Jackson rebukes Brash from same Orewa stage

Thirteen years after Don Brash’s controversial speech at the Orewa Rotary Club denouncing Maori “special privileges,” a stinging riposte was delivered on July 29 from the same spot.

Broadcaster and Labour party candidate Willie Jackson delivered the rebuke during a Labour Party fundraising dinner in aid of its candidate for Rodney, Marja Lubeck.

At the same time, Mr Jackson delivered another broadside at the then Labour Party for failing to back the right of Maori to contest ownership of the seabed and foreshore.

“Labour sadly ran for cover, and instead of standing up for Maori people’s right to go to court, began to roll out legislation that would prevent Maori from exercising their legal rights, and in fact, human rights,” he said.   

Mr Jackson said back then he was uncertain Labour would ever recover. But he said the party had changed, and an apology from Andrew Little over the seabed and foreshore issue had done much to restore Maori confidence.   

Turning to the Don Brash speech entitled “Nationhood,” Mr Jackson described it as a “cynical, manufactured, racial smear, calculated to twist the best egalitarian values of us as a people into a misdirected mob, with all the rationality of a lynch mob.”

“He sowed anger, fear and resentment and reaped a 17-point jump in the polls,” Mr Jackson told the audience of about 100 Labour party faithful.

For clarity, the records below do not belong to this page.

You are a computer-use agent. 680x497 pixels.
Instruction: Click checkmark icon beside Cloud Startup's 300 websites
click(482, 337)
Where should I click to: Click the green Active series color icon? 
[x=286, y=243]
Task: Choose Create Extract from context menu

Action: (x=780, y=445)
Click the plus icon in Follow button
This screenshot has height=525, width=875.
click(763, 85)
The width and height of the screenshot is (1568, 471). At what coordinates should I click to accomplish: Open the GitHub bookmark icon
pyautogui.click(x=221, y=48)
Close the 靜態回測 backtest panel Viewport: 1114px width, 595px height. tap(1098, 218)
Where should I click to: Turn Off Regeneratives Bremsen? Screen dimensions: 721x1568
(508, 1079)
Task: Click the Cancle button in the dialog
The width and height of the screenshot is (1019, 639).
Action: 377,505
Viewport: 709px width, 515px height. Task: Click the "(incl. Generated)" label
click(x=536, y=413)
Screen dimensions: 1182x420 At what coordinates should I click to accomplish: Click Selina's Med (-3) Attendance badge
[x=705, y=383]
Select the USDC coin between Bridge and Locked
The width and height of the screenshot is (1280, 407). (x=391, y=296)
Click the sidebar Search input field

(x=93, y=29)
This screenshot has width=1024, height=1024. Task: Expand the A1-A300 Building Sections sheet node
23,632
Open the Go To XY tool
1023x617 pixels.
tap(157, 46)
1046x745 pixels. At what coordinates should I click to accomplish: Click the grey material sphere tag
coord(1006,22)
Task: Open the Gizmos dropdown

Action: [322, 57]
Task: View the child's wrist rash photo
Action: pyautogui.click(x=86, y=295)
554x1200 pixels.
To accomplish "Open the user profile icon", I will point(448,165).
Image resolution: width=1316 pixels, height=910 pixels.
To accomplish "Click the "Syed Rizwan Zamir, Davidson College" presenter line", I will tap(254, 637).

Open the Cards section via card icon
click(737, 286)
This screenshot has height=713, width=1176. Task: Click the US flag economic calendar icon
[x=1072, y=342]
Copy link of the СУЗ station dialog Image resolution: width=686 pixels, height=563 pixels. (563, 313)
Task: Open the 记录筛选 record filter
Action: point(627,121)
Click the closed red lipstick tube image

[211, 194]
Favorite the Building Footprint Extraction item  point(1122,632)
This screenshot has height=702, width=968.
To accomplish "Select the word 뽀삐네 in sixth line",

“National were lagging 28 per cent and within two weeks they were 45 per cent in the polls, 10 per cent ahead of Labour.

It was an unprecedented jump in the polls that has never happened again,” he said.

In the earlier speech, Mr Brash had complained non-Maori were becoming second-class citizens and there was a dangerous drift towards racial separatism in New Zealand.

Mr Jackson said despite the best efforts of Don Brash’s staff they could not find one legitimate example of Maori privilege.

Indeed, the reverse was true. Maori died earlier and suffered more.

“Maori are 380 per cent more likely to be convicted of a crime and 200 per cent more likely to die from heart disease and suicide. Maori are paid 18 per cent less and 34 per cent leave school without a qualification,” Mr Jackson said.

Mr Jackson said Mr Brash’s speech was a deliberate attempt to use anger, fear and resentment to motivate voters by falsely claiming Maori had been given greater civil, political and democratic rights than any other New Zealander.

He said Brash’s even bigger lie was claiming that Maori wanted to be separate.

“I’m here to tell you that Maori don’t want to be separate, we have always wanted a partner, and we are still waiting in good faith for that partnership to manifest, he said.